Nach wenigen Stunden Zugfahrt komme ich im Stadtzentrum an. Ein Gedanke, der mich auch in den nächsten Tagen begleiten wird: Dass wir hier wenige von sehr vielen Ausländern sind, hat Auswirkungen auf unseren Aufenthalt. Ein Plus: Wir erhalten weniger Aufmerksamkeit, weil die Einheimischen an Europäer gewöhnt sind. Ein Minus: Wir erhalten mehr Aufmerksamkeit, weil die Unsicherheit bei der Kontaktaufnahme seitens vieler Einheimischen wegfällt. Die Wahrscheinlichkeit, einem Betrug zum Opfer zu fallen, steigt. Die Male, die man angesprochen wird, steigen. Wir haben den Eindruck, die „Maschen“ der Verkäufer und Taxifahrer gleichen eingespielten Theaterstücken. Die gleichen Sätze, die gleichen Aufforderungen und Fragen. Meine Antworten auf Chinesisch enttäuschen die Händler.
Den ersten Nachmittag in Beijing füllen wir mit einem langen Spaziergang durch die Innenstadt. Wir umranden den Kaiserpalast, deren Größe uns alle beeindruckt. Da sich die Ausstellungen, abgesehen vom Umfang, nur minimal von denen in dem Kaiserpalast Shenyangs unterscheiden, und da Shenyangs für größeren Detailreichtum bekannt ist, entscheiden wir uns gegen eine Innenbesichtigung. Einen Blick von oben auf den Palast ermöglicht uns der Kohlehügel. Direkt neben der Palastanlage können wir für 2 Yuan pro Person einen kleinen Park erlaufen und den Hügel erklimmen, der uns einen perfekten Blick auf den Sonnenuntergang und die Innenstadt Beijings verschafft. Überraschenderweise ist Beijings Stadtbild weniger von Hochhäusern als von niedrigeren Gebäuden, Tempeln und Parks geprägt. Hier treffen alte Architektur und neues Zeitalter auf einander. Vorbei a den den vielen "Hutongs" (Viertel mit ursprünglicher Architektur) führen wir unseren Spaziergang fort. Einen Willkommensgruß der Stadt erhalten wir am Tian'anmen Platz, vor dem Kaiserpalast. Aufgrund eines eintägigen Besuschs der Kanzlerin Merkel wehen hier viele deutsche Fahnen im Wind, direkt neben den großen chinesischen.

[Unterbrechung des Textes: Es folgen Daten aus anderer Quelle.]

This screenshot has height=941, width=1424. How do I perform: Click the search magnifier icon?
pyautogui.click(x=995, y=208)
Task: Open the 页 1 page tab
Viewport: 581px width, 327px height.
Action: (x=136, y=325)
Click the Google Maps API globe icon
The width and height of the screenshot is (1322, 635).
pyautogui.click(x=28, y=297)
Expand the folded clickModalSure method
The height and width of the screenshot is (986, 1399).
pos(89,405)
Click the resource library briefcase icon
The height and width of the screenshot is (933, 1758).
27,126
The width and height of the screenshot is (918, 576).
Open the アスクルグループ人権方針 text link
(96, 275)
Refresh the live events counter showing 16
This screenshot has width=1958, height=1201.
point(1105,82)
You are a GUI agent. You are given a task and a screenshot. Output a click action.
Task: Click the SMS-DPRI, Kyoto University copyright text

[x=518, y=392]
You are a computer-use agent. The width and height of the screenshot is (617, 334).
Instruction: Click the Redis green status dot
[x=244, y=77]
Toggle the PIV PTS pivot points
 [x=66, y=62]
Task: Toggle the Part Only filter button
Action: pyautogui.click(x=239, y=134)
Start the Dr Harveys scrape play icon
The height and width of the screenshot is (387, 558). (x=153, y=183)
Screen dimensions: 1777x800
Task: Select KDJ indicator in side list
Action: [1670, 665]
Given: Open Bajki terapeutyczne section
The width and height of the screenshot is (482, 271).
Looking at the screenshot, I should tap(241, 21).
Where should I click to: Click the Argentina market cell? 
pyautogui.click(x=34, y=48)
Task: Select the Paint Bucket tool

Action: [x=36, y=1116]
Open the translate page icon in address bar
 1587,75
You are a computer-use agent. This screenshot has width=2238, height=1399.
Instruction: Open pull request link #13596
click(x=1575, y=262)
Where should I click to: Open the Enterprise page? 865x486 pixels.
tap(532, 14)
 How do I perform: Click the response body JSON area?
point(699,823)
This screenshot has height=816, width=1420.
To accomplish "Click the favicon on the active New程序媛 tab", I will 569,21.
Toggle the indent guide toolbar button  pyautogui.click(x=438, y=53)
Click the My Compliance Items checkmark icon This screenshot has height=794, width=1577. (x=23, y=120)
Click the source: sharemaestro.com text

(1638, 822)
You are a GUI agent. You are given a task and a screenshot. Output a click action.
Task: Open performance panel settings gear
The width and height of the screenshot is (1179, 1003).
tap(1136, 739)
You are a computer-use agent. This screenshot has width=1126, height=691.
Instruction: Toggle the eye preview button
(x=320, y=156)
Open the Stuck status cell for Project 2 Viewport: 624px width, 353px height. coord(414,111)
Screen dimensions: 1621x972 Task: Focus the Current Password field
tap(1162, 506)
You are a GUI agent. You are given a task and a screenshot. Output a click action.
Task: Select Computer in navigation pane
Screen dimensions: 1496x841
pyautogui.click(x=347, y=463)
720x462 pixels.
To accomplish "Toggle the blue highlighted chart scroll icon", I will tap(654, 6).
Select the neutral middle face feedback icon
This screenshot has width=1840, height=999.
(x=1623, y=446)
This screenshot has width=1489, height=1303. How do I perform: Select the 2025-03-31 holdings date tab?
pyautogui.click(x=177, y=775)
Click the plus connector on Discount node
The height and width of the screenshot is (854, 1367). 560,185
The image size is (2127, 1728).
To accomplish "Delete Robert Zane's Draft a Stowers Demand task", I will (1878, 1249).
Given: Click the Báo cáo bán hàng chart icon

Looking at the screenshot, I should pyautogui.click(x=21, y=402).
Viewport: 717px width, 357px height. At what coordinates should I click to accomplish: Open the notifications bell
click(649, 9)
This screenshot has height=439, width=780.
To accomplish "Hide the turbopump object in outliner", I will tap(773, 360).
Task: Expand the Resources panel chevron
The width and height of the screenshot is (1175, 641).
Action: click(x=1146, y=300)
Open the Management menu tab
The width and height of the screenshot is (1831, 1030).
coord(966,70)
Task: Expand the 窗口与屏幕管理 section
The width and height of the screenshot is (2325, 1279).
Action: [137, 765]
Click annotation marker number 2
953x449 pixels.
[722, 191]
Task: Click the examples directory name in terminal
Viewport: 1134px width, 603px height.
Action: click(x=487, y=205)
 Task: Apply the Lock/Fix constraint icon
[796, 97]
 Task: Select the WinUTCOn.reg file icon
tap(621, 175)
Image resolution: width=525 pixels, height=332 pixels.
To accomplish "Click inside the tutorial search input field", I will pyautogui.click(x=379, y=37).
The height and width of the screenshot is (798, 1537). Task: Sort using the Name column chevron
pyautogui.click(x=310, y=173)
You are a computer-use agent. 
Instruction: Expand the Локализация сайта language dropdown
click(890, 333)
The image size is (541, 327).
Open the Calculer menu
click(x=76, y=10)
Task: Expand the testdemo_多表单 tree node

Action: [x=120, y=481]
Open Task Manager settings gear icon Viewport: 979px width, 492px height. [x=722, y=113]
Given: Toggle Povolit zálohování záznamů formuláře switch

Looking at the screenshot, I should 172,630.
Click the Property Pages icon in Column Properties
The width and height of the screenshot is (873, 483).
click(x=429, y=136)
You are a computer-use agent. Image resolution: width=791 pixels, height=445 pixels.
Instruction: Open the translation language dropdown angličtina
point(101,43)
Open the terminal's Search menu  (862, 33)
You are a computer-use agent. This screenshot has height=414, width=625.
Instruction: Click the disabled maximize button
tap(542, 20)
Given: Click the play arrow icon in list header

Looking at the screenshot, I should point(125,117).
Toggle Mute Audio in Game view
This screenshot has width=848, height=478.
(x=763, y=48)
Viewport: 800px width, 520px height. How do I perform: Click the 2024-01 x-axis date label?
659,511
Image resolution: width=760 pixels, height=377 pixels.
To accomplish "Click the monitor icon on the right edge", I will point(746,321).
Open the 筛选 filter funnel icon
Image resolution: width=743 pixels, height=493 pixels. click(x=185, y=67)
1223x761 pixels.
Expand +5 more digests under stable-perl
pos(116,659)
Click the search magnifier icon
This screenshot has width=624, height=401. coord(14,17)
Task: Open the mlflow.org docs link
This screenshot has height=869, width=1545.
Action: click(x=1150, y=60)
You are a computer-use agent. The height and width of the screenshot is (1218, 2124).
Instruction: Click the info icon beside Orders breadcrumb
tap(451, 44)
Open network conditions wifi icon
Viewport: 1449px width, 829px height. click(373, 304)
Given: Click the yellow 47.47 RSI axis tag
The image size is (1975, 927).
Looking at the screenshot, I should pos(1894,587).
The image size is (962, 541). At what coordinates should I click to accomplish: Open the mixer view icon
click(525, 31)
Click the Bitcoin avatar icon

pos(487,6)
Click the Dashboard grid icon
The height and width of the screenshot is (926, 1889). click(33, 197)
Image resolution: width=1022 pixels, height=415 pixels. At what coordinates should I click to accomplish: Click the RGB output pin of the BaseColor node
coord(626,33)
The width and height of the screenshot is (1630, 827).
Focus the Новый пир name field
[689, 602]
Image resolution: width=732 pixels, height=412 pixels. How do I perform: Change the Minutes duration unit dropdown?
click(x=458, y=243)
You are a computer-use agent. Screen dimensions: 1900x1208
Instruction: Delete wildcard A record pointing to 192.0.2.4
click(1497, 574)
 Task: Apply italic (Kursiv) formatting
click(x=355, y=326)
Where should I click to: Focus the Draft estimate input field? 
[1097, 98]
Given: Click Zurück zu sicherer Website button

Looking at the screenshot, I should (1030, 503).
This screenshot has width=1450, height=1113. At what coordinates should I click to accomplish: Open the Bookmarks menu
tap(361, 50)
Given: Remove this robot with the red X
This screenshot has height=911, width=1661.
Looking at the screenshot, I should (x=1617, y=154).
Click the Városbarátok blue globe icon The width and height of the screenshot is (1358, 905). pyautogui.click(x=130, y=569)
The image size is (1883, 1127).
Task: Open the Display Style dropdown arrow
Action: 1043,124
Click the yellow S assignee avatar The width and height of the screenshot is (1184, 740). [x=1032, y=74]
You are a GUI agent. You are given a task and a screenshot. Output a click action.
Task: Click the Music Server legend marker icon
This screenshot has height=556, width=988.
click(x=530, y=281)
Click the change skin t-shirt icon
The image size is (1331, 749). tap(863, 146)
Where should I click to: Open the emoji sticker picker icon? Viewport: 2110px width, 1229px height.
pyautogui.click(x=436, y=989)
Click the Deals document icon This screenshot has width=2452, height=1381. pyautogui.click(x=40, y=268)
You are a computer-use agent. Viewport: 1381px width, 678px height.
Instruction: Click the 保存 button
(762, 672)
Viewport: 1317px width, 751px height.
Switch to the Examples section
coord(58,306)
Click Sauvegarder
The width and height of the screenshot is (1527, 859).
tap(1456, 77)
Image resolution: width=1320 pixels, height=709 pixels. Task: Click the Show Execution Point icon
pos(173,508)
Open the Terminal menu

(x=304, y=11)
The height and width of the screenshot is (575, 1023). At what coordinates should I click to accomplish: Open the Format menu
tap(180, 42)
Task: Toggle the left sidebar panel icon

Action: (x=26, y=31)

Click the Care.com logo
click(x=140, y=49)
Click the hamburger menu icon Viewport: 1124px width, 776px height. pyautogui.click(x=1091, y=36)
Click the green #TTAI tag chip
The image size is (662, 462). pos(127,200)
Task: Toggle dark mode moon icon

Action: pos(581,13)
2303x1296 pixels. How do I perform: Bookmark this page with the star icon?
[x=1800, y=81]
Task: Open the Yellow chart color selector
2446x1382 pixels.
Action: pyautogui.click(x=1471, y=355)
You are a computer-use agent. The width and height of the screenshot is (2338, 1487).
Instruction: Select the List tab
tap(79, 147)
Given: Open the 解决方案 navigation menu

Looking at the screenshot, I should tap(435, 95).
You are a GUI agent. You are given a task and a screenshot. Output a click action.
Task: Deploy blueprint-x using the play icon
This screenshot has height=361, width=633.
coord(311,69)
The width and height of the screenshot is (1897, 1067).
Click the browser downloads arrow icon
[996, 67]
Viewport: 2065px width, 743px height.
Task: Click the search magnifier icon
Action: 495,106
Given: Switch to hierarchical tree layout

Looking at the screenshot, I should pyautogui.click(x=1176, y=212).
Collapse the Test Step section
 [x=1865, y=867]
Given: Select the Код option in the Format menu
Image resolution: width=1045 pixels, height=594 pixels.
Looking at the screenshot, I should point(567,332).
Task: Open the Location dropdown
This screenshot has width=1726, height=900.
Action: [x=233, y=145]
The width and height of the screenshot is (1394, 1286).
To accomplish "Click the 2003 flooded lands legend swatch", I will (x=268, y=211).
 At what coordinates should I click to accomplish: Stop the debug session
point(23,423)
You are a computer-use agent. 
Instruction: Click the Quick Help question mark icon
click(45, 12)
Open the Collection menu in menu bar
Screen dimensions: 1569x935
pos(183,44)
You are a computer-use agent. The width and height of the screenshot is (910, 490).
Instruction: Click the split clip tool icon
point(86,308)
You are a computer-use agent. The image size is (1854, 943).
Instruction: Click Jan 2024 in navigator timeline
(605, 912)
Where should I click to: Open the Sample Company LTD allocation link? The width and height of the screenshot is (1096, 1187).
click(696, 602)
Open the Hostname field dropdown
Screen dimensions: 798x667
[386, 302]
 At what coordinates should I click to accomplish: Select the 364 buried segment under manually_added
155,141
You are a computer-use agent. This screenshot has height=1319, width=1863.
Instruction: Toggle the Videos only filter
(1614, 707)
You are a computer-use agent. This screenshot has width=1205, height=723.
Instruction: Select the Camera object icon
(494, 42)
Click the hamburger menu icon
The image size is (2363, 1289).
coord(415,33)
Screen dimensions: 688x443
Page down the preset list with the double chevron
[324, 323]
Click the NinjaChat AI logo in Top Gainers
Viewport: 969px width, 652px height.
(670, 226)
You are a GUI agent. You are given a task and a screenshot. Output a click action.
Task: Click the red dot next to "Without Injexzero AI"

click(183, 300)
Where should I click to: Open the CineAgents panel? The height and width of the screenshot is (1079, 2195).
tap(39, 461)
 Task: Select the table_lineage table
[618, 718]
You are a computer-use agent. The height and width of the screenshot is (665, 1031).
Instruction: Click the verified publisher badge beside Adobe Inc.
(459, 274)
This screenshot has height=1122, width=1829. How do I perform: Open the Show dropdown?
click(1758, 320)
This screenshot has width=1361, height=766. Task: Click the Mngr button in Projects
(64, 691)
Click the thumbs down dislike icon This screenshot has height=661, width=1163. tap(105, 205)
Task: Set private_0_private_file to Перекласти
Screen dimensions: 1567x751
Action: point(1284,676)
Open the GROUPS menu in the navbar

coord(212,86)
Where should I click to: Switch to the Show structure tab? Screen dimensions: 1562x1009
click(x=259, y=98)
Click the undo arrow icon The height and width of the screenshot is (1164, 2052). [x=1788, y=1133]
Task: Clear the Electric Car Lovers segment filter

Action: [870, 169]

Am nächsten Morgen landen wir aufgrund einer Empfehlung im Reiseführer bei "Sanlitun". Eine moderne und teure Mall, in der Gucci und mehr Kleidung und Accessoires anbieten. Nebenan verwöhnen wir uns mit dänischem Frühstück. Zwar nicht ganz billig, aber für mich ist das erste knusprige Körnerbrötchen nach 10 Monaten der Himmel. Anschließend laufen wir durch einen hübschen Park, wo wir uns an vielen Koi und den lauten Musikboxen eines Passanten erfreuen. Im Schatten legen wir eine kleine Pause ein. Der Blick auf Hochhäuser, davor ein Teich, der von Bäumen umrundet wird.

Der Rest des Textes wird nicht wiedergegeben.